# A producer of a variety of salty snacks would like to estimate the average weight of a bag of BBQ...

## Question:

A producer of a variety of salty snacks would like to estimate the average weight of a bag of BBQ potato chips produced during the filling process at one of its plants. Determine the sample size needed to construct a {eq}90\% {/eq} confidence interval with a margin of error equal to {eq}0.008 {/eq} ounces. Assume the standard deviation for the potato chip filling process is {eq}0.05 {/eq} ounces.

## Confidence Interval

The confidence interval provides the lower and upper limit value for the estimation of a population parameter.
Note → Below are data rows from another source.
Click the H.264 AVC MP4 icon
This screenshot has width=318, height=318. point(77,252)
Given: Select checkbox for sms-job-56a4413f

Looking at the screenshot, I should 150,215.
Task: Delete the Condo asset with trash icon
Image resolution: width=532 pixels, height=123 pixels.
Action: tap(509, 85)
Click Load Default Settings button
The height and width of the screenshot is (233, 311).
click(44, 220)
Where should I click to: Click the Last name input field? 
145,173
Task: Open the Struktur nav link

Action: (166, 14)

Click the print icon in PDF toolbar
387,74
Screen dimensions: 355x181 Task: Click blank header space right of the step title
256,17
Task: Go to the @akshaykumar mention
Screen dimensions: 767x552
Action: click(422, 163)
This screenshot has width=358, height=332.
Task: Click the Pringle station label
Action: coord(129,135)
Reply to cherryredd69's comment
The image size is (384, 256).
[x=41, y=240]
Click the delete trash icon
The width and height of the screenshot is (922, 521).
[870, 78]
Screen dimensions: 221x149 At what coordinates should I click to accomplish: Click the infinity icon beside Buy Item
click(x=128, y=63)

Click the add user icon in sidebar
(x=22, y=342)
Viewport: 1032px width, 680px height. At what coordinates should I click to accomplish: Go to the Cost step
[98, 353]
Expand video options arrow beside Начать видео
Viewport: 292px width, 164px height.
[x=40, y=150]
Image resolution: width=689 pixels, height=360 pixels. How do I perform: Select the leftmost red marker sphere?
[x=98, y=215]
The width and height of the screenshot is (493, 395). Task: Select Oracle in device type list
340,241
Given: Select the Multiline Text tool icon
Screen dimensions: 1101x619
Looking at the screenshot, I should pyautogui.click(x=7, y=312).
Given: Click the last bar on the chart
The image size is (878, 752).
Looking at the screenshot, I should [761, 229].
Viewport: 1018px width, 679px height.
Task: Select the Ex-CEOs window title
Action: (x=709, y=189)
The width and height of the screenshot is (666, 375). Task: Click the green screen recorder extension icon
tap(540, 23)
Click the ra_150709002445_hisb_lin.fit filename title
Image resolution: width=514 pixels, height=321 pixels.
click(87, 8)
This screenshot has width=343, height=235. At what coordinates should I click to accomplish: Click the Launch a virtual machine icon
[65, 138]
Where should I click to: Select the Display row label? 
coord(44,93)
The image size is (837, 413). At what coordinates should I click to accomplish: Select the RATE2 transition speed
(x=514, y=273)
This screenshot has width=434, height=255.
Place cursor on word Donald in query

The margin of error for estimating population parameters is calculated by half of the confidence width.

Given information

Margin of error: 0.008

Standard deviation: 0.05

The sample size is calculated as follows;

{eq}\begin{align*} n &= \dfrac{{{{\left( {{Z_{\alpha /2}}} \right)}^2} \times {\sigma ^2}}}{{{\varepsilon ^2}}} \ \ \ \ \ \ \ {\rm{ where }}\varepsilon {\rm{ \ is \ margin \ of \ error}}\\ &=\dfrac{{{{1.645}^2} \times {{0.05}^2}}}{{{{0.008}^2}}}\\ &= 105.704 \simeq 106 \end{align*} {/eq}

Therefore, the required sample size is 106.